How Chinese #MeToo movement led to the fall of top Buddhist monk

[dropcap]C[/dropcap]hina’s powerful State Administration for Religious Affairs, the government regulatory body that oversees the country’s religious groups, confirmed the allegations that Venerable Xuecheng, China’s highest-ranking Buddhist monk, had sent obscene messages to female monastics recently.

“Shi Xuecheng is suspected of violating Buddhist doctrines,” the State Administration for Religious Affairs said in an official notice. “The administration has asked the Buddhist Association of China to deal with the case in accordance with Buddhist doctrines and relevant regulations.”

Venerable Xuecheng, had earlier resigned from his leadership of the Buddhist Association of China amid allegations of sexually harassing several Buddhist nuns.

Accused of lewdness toward nuns and financial misconduct, Xuecheng, 52, was stripped of his titles and banished to a small temple in his home province of Fujian. Government investigators — who now occupy the cleric’s main temple in Beijing — have purged his cadre of loyal monks and are scouring his books for financial wrongdoing.

“It’s impossible not to feel pained and sorrowful” at recent developments, two monks wrote in a 95-page report detailing accusations of sexual and financial misdeeds against Xuecheng. They asked the government to act quickly or “we dare not imagine where Xuecheng will lead this group of Buddhists!”

In a program of sending clergy abroad, most of those sent overseas were nuns. Like Xuecheng, they had taken a vow of chastity, but unlike other clergy members, who are banned by monastic rules from using cellphones, these nuns were given phones so they could communicate when overseas.

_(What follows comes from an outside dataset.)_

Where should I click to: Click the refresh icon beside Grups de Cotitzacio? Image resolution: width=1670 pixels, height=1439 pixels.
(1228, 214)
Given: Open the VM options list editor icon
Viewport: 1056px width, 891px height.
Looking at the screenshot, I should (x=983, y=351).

Six of them were summoned to meet Xuecheng for instruction. Xuecheng began sending them explicit messages, according to transcripts reprinted in the 95-page report, such as asking one if she would be willing to be caressed and have intercourse. When she said no, he said she had to “break through” this kind of thinking. He started a conversation with another nun, asking her, “Who do you belong to?” Her answer: “The Master,” meaning Xuecheng, an exchange that made clear the power relationship between the two.

Late in 2017, the nuns contacted two senior monks, who took up their cause. In their report, the monks also assert that donations to the temple were siphoned into Xuecheng’s personal bank account.

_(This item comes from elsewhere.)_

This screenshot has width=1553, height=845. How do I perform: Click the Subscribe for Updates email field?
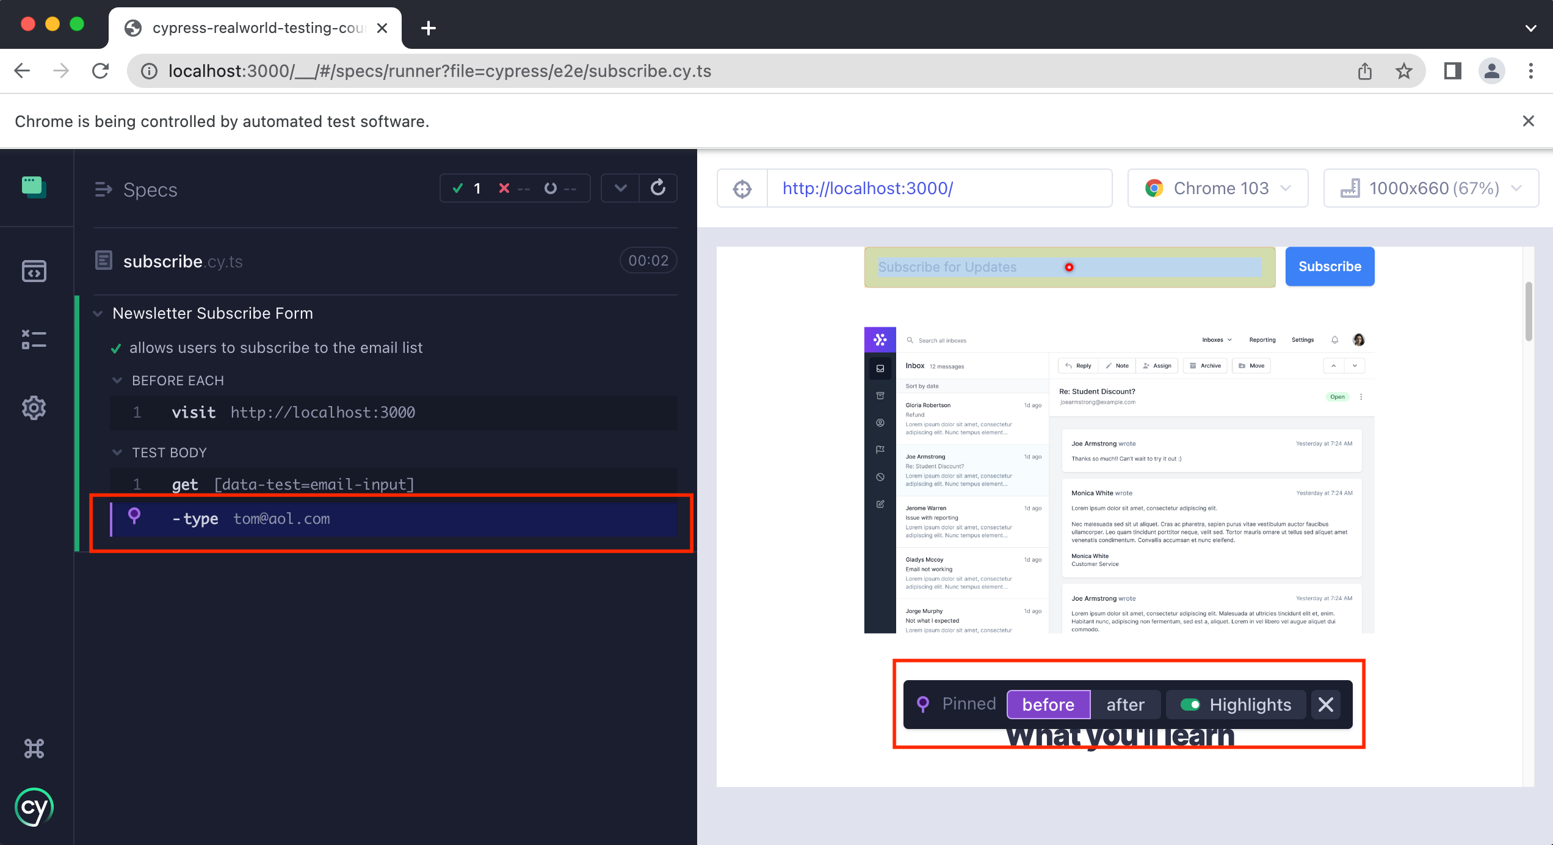pyautogui.click(x=977, y=267)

But the monks alleged that Xuecheng blocked their efforts to begin a formal investigation. In February, the monks forwarded their report to the government, and in August someone posted it on social media. Later that month, Xuecheng was stripped of his main titles and the authorities confirmed he had sent the messages.

Li Tingting, a prominent Chinese feminist activist, said the charges represent the spread of the Chinese #MeToo movement beyond relatively soft targets, like figures in academia, the news media and NGOs, who in China generally have little political clout.

Many of Xuecheng’s followers think he has been given a raw deal and hope he will be back. “Xuecheng did a lot of good things; he had great virtues,” said one, a 25-year-old who runs an inn for pilgrims near Longquan Temple and asked for anonymity for fear of government trouble. “You can’t deny him totally, even if he did it.”

The founding editor of the grassroots publishing platform Feminist Voice, Lu Pin, said the case against Xuecheng is unique, but that it helps to bring more awareness to the #Metoo movement in China. “Even though it’s a special case, it makes people realise that speaking up about sexual harassment is useful,” Lu told TIME, “so it sends a signal of encouragement to China’s #MeToo.”

Since the beginning of 2018, female students in universities across China have spoken up against professors with a history of sexual harassment, which led to several investigations and sackings.